## Demo running the Llama-3.2-3B-ARChitects-ReArc-bnb-4bit model 

### Prerequisites 

1. The `Llama-3.2-3B-ARChitects-ReArc-bnb-4bit` folder should be at the top level of this project and is imported as a git submodule when your ran `git submodule update --init`
2. `Llama-3.2-3B-ARChitects-ReArc-bnb-4bit/model.safetensors` is a large file and is pulled not from github.com but huggingface.com. This means that you need to either setup an [ssh key](https://huggingface.co/docs/hub/security-git-ssh) or personal access token for your huggingface account. Once this is done you can pull `the model.safetensors` file by `cd Llama-3.2-3B-ARChitects-ReArc-bnb-4bit` followed by `git lfs pull`. Note git LFS should be  installed and initialised as per the *Getting Started* section in the main read me.
3. All the required packages (except for `bitsandbytes non CUDA backend` ) are managed by uv. Run `uv sync` to make sure they are installed.
4. Manually install `bitsandbytes non CUDA backend` with this [guide](https://huggingface.co/docs/bitsandbytes/main/en/installation?backend=Intel+CPU+%2B+GPU#multi-backend) by huggingface. Availability is hardware dependant, I suspect the mac users among us do not have their hardware supported - in this case we can move this repository onto a hosted platform with cloud compute.

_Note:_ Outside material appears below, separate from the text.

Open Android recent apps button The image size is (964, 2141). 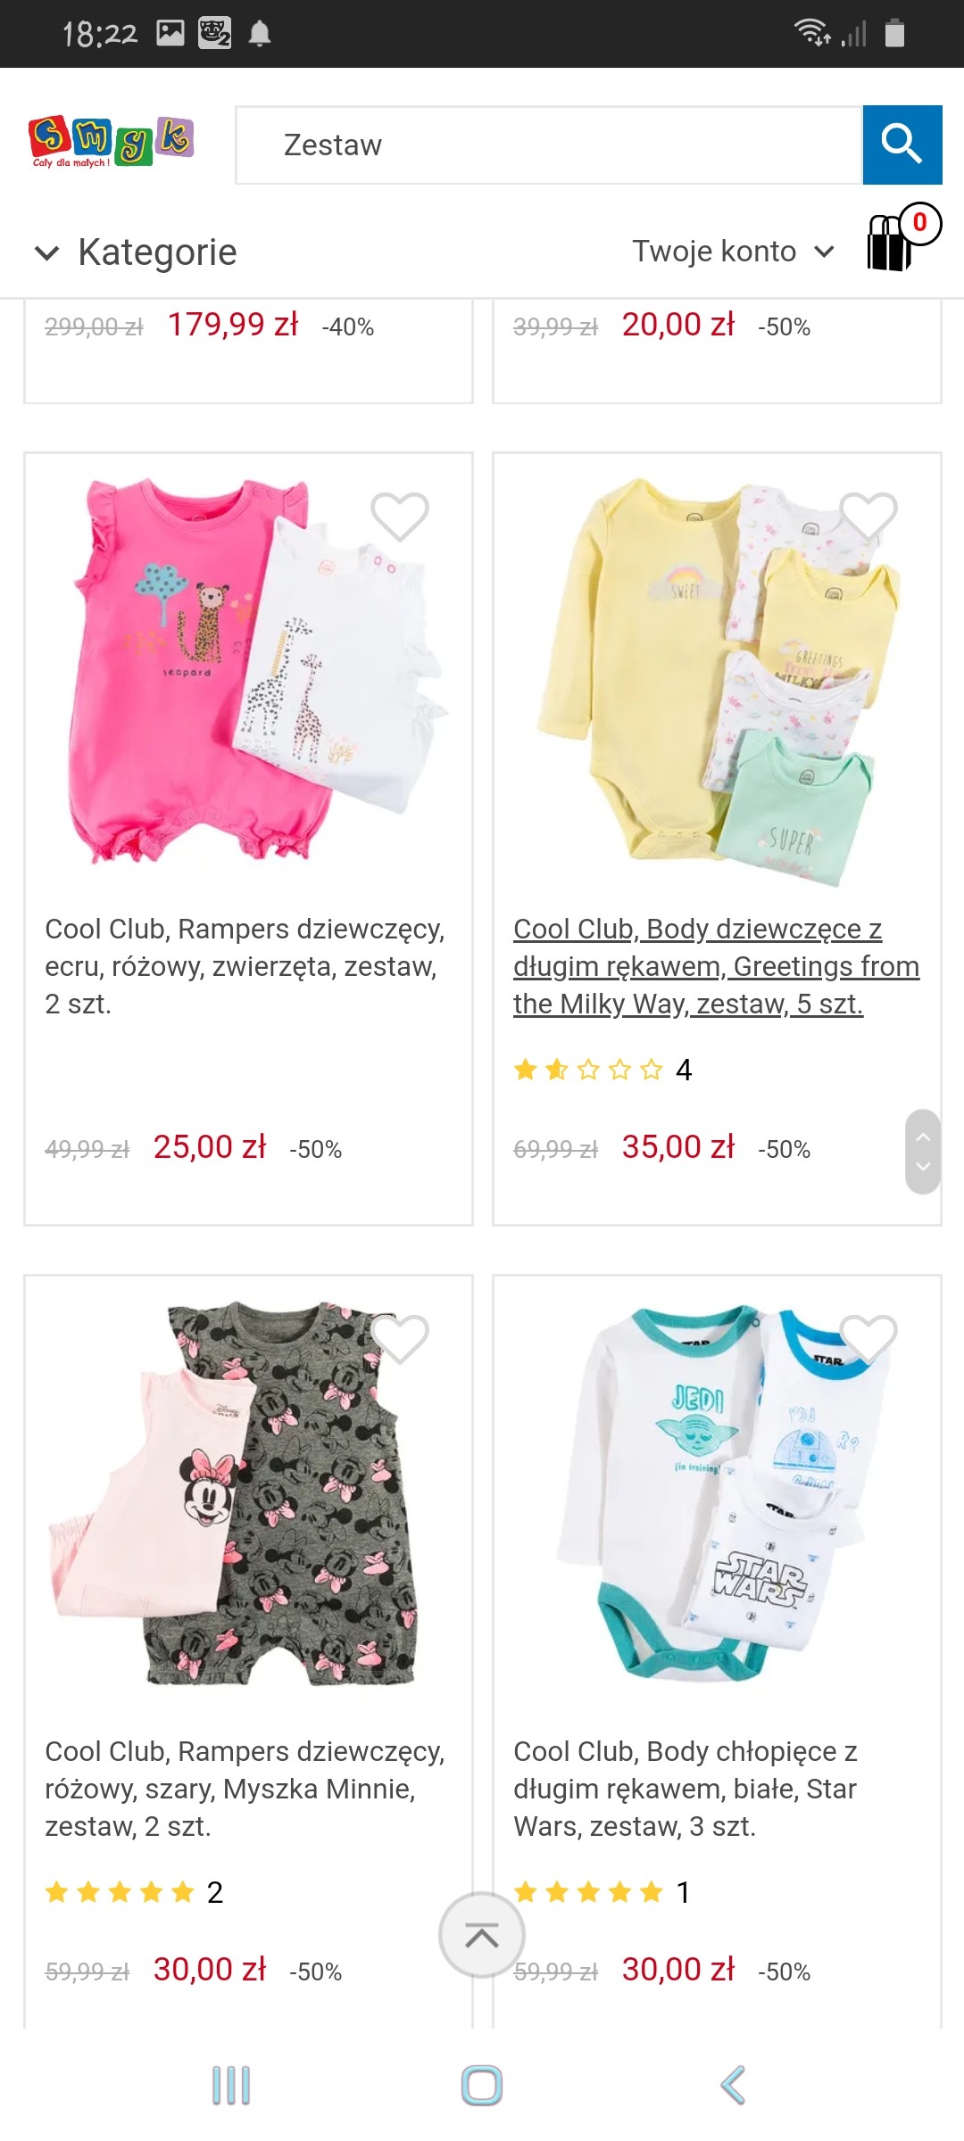pyautogui.click(x=231, y=2085)
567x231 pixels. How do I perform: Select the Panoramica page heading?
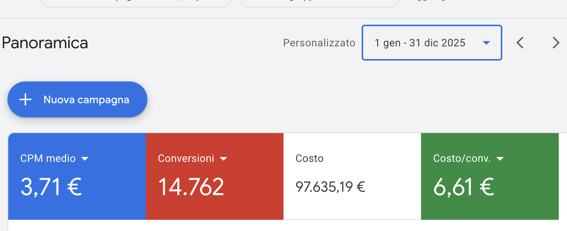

*Before starting this notebook always make sure you have done:* `uv pip install -e "../bitsandbytes/"`. *Otherwise do this now and restart the kernel.*

##### Notes/recommendations:

If you are compiling the `bitsandbytes`package with a non-CUDA backend from source. Clone the repo adjacent to this one and follow the build instructions. You can install the package to the venv associated with this repo via running `uv pip install -e "../bitsandbytes/"`in your terminal.

In general you can prefix any `pip install` command with uv for the uv package manager to add packages installed this way to its dependency graph.   

In [None]:
from pathlib import Path
from transformers import AutoModelForCausalLM, AutoTokenizer


### Load the model

In [None]:
# path to repository cloned as a submodule
model_repo_path = Path('../../../Llama-3.2-3B-ARChitects-ReArc-bnb-4bit')

#check directory is as expected
print(model_repo_path.resolve())  

In [None]:
# Load the tokenizer and model
tokenizer = AutoTokenizer.from_pretrained(model_repo_path)
model = AutoModelForCausalLM.from_pretrained(model_repo_path)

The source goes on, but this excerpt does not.